━━ Data provided ━━

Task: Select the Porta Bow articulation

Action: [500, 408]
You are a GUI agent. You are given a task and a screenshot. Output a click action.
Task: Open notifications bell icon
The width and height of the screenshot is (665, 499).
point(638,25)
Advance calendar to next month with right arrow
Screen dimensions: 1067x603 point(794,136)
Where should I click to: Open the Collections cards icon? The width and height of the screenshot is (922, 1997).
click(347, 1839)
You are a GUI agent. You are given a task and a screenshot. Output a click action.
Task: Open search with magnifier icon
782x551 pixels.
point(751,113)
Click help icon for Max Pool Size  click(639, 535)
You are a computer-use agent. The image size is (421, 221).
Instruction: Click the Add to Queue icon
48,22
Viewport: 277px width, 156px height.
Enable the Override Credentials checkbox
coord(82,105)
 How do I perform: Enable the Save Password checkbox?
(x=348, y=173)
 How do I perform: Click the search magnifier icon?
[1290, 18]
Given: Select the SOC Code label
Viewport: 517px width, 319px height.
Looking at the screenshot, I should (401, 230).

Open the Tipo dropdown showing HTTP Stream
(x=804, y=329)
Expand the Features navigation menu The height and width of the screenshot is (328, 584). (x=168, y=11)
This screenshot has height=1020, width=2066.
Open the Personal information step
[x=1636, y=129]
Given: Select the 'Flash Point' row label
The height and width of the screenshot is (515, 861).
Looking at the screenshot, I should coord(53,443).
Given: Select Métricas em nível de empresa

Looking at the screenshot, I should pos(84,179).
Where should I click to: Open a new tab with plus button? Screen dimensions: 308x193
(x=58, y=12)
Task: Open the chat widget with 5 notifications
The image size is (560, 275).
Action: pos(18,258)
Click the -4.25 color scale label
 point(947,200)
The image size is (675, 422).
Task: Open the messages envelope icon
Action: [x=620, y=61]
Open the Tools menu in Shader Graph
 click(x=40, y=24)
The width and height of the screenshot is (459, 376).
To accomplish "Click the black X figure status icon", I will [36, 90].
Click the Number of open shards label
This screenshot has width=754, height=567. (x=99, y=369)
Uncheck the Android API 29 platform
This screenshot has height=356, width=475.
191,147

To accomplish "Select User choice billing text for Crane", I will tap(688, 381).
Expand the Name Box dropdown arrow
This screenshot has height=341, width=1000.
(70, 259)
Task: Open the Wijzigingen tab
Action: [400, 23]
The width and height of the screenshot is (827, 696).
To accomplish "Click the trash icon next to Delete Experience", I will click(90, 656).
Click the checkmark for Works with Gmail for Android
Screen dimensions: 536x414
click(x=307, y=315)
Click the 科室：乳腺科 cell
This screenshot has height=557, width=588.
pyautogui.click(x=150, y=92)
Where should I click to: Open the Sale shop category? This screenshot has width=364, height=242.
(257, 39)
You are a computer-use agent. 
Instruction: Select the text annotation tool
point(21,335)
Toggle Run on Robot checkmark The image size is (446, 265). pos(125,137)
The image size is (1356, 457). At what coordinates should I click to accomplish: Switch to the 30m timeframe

━━━

-- Work request --
Your reply should be a verbatim retyping of the lines from the one that holds "Click the Number of open shards label" through the last line of the entries.

-- Answer for the task --
Click the Number of open shards label
This screenshot has width=754, height=567. (x=99, y=369)
Uncheck the Android API 29 platform
This screenshot has height=356, width=475.
191,147

To accomplish "Select User choice billing text for Crane", I will tap(688, 381).
Expand the Name Box dropdown arrow
This screenshot has height=341, width=1000.
(70, 259)
Task: Open the Wijzigingen tab
Action: [400, 23]
The width and height of the screenshot is (827, 696).
To accomplish "Click the trash icon next to Delete Experience", I will click(90, 656).
Click the checkmark for Works with Gmail for Android
Screen dimensions: 536x414
click(x=307, y=315)
Click the 科室：乳腺科 cell
This screenshot has height=557, width=588.
pyautogui.click(x=150, y=92)
Where should I click to: Open the Sale shop category? This screenshot has width=364, height=242.
(257, 39)
You are a computer-use agent. 
Instruction: Select the text annotation tool
point(21,335)
Toggle Run on Robot checkmark The image size is (446, 265). pos(125,137)
The image size is (1356, 457). At what coordinates should I click to accomplish: Switch to the 30m timeframe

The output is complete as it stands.